Qualified Intermediaries (“QI”) are in possession of exchange funds between the disposition of a Relinquished Property and the acquisition of a Replacement Property. The reason why exchange funds are held by the QI during this time is to avoid the constructive receipt issue.
If you constructively receive the proceeds from the disposition of a Relinquished Property then the tax deferred exchange is invalidated. The IRS allows certain security arrangements to provide security for exchange funds held by the QI without creating a constructive receipt issue.
There are basically four types of security arrangements the IRS has approved
1. Qualified Escrow Account
2. Qualified Trust Account
3. Third Party Guarantee
4. Stand By Letter of Credit
You can use any of the above arrangements to secure their exchange funds while these funds are held by the QI. Using such an arrangement does not compromise the validity of the tax deferred exchange in the eyes of the IRS.
A. What are the issues on taking title on the properties?
Generally speaking, if you disposed of the Relinquished Property, you must acquire the Replacement Property to affect a valid exchange. So, for example, if a partnership or corporation is affecting an exchange and disposes of a Relinquished Property then this partnership or corporation, as opposed to the partner or shareholder, should acquire the Replacement Property.

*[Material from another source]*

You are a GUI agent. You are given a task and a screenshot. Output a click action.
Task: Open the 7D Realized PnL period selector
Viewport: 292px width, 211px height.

You must pay particular attention to this basic principal when properties to be exchanged are owned by partnerships, wholly owned corporations and limited liability companies.
A. How does Mid-Cal Realty Services, Inc. transfer monies to and from escrow?
Unless instructed otherwise, all monies are transferred via wire only after written authorization.
B. At what time does Mid-Cal Realty Services, Inc. need to be notified to do a same day wire transfer?
In order to process a transfer request we typically require 24 hour notice.
C. Does the escrow officer need to pay through escrow Mid-Cal Realty Services, Inc. for the exchange administration fee?
No, Mid-Cal Realty Services, Inc. is typically paid directly from exchange funds at the completion of the exchange.